■ TASK DETAILS
In the items, rewrite the lines starting with the line containing "The image size is (1433, 840)." and going on through the line containing "point(943,814)", substituting "false color rendering button" for "false color rendering icon" and changing nothing else. Leave out the pictures.

■ RAW DATA
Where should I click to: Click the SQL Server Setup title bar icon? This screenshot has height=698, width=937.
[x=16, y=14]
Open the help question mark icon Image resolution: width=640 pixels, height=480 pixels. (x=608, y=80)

==

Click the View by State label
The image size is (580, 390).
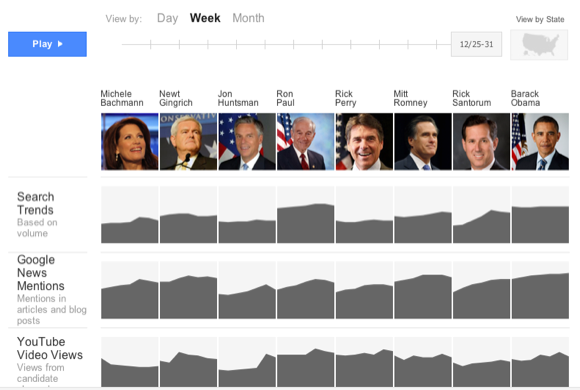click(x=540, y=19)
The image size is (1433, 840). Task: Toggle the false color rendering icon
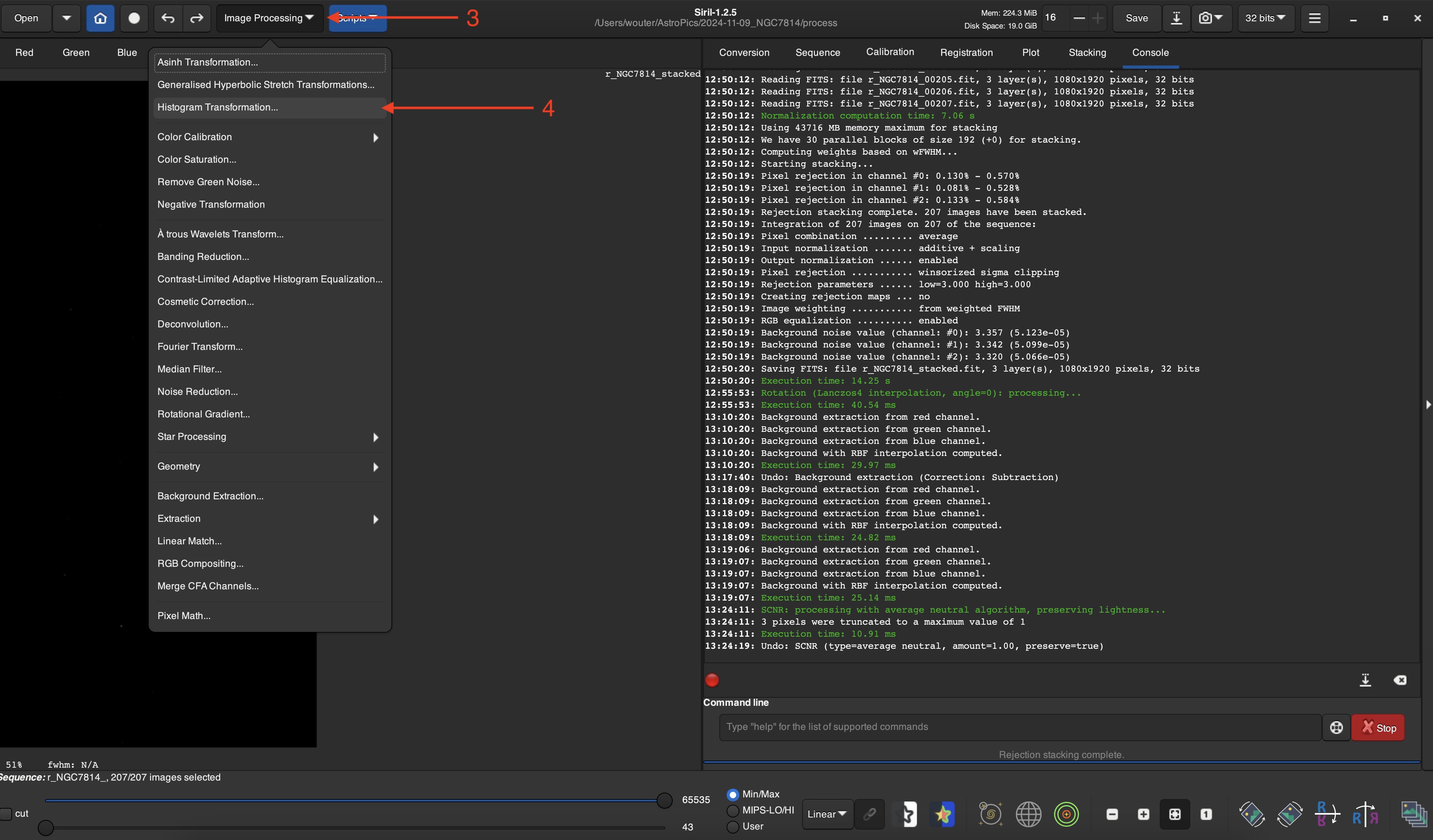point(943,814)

■ EXERCISE RESPONSE
The image size is (1433, 840). Task: Toggle the false color rendering button
point(943,814)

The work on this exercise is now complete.